Stored data entries:
——————————
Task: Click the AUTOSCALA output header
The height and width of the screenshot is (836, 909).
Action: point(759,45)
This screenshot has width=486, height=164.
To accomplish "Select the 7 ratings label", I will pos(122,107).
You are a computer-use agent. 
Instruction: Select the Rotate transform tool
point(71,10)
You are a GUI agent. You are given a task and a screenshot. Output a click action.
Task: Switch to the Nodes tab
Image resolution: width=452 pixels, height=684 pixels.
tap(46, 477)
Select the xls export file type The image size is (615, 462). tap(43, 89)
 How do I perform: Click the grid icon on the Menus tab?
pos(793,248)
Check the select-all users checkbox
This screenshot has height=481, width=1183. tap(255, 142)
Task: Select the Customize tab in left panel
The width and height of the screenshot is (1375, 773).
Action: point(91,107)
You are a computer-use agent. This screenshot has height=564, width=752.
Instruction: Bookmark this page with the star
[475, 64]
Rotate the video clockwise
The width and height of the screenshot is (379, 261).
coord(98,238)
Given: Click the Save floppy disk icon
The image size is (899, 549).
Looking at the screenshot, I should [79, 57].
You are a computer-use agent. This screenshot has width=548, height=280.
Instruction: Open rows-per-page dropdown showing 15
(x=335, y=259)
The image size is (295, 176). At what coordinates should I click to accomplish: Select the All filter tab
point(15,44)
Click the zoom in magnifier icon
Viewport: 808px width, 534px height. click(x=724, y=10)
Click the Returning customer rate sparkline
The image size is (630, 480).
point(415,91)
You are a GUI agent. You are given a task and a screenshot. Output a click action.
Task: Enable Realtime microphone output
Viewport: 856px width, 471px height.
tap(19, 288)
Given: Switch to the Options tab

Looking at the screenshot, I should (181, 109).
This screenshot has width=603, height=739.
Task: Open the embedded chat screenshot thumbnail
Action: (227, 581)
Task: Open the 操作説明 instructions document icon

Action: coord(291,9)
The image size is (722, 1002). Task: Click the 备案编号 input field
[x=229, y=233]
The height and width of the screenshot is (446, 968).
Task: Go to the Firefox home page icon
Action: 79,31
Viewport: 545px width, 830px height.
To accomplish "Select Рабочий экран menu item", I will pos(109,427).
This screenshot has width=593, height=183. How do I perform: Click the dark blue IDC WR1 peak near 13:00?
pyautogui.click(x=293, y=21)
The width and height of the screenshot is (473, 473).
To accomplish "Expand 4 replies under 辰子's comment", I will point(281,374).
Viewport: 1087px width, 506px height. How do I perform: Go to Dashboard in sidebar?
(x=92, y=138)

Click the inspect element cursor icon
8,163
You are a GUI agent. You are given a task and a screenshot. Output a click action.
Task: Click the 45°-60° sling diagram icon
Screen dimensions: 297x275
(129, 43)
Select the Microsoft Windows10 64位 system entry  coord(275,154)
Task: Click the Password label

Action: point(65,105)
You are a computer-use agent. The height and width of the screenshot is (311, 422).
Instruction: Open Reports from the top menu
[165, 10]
——————————
All lines above from the one with "Check the select-all users checkbox" to the one with "The width and height of the screenshot is (473, 473).", inclusive, should be copied exactly, and no other lines.

Solved problem:
Check the select-all users checkbox
This screenshot has height=481, width=1183. tap(255, 142)
Task: Select the Customize tab in left panel
The width and height of the screenshot is (1375, 773).
Action: point(91,107)
You are a computer-use agent. This screenshot has height=564, width=752.
Instruction: Bookmark this page with the star
[475, 64]
Rotate the video clockwise
The width and height of the screenshot is (379, 261).
coord(98,238)
Given: Click the Save floppy disk icon
The image size is (899, 549).
Looking at the screenshot, I should [79, 57].
You are a computer-use agent. This screenshot has width=548, height=280.
Instruction: Open rows-per-page dropdown showing 15
(x=335, y=259)
The image size is (295, 176). At what coordinates should I click to accomplish: Select the All filter tab
point(15,44)
Click the zoom in magnifier icon
Viewport: 808px width, 534px height. click(x=724, y=10)
Click the Returning customer rate sparkline
The image size is (630, 480).
point(415,91)
You are a GUI agent. You are given a task and a screenshot. Output a click action.
Task: Enable Realtime microphone output
Viewport: 856px width, 471px height.
tap(19, 288)
Given: Switch to the Options tab

Looking at the screenshot, I should (181, 109).
This screenshot has width=603, height=739.
Task: Open the embedded chat screenshot thumbnail
Action: (227, 581)
Task: Open the 操作説明 instructions document icon

Action: coord(291,9)
The image size is (722, 1002). Task: Click the 备案编号 input field
[x=229, y=233]
The height and width of the screenshot is (446, 968).
Task: Go to the Firefox home page icon
Action: 79,31
Viewport: 545px width, 830px height.
To accomplish "Select Рабочий экран menu item", I will pos(109,427).
This screenshot has width=593, height=183. How do I perform: Click the dark blue IDC WR1 peak near 13:00?
pyautogui.click(x=293, y=21)
The width and height of the screenshot is (473, 473).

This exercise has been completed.